## Information provided
┄┄┄┄┄┄┄┄┄┄
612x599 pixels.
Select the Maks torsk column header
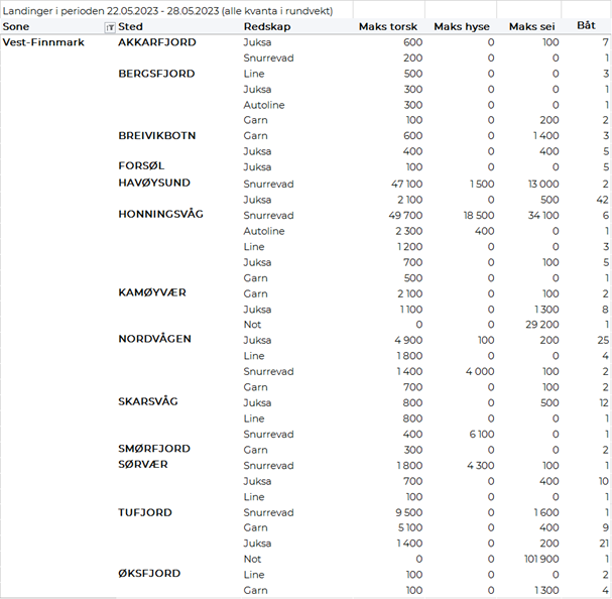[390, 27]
┄┄┄┄┄┄┄┄┄┄
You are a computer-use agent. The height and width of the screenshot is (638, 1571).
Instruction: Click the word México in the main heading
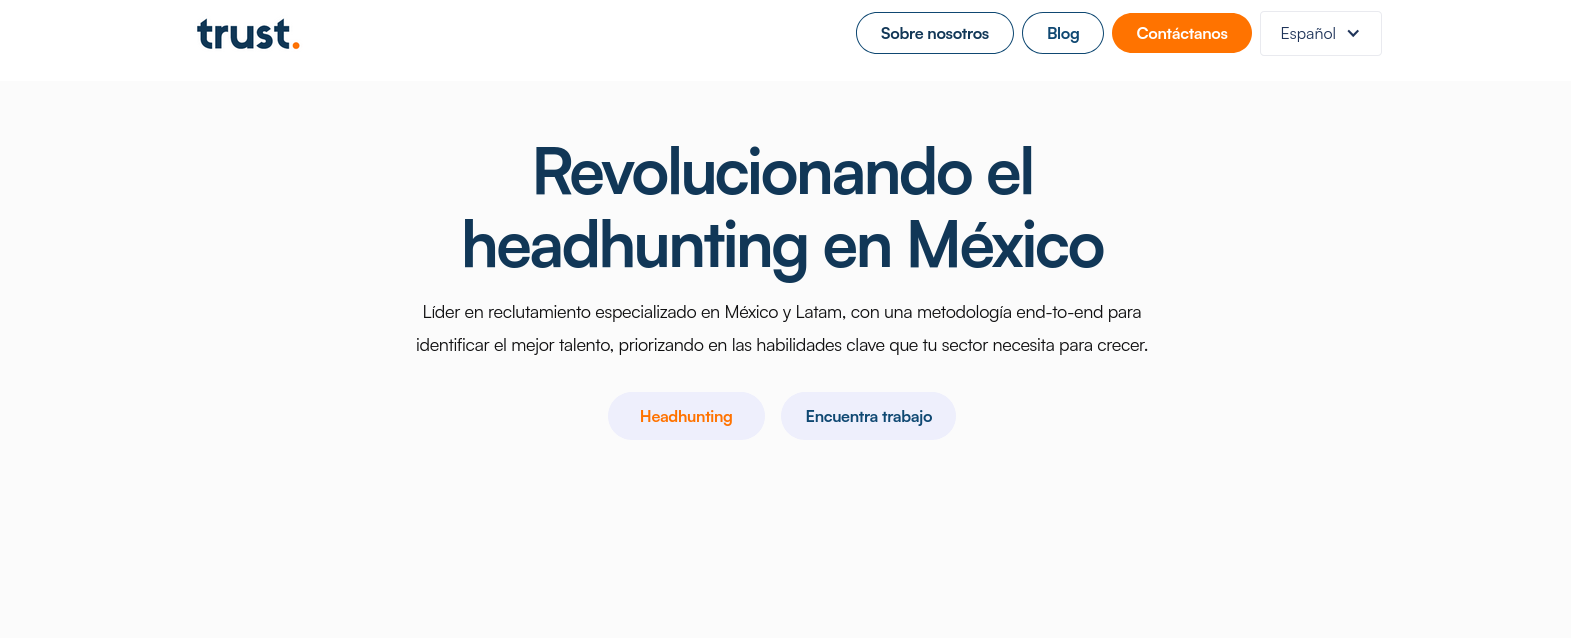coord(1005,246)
┄┄┄┄┄┄┄┄┄┄
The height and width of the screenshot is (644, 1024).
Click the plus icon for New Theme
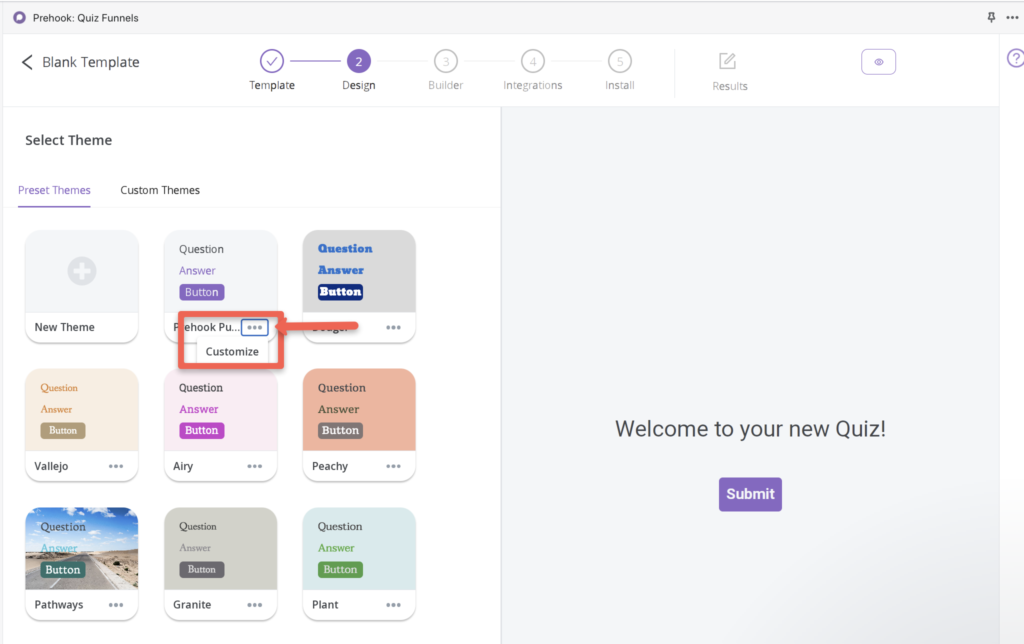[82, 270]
┄┄┄┄┄┄┄┄┄┄
## Task details
Return the material word for word, from the line with "You are a computer-use" to the line with "coord(1005,246)", both of those lines included. Leave the pictures out of your answer.

## Response to this task
You are a computer-use agent. The height and width of the screenshot is (638, 1571).
Instruction: Click the word México in the main heading
coord(1005,246)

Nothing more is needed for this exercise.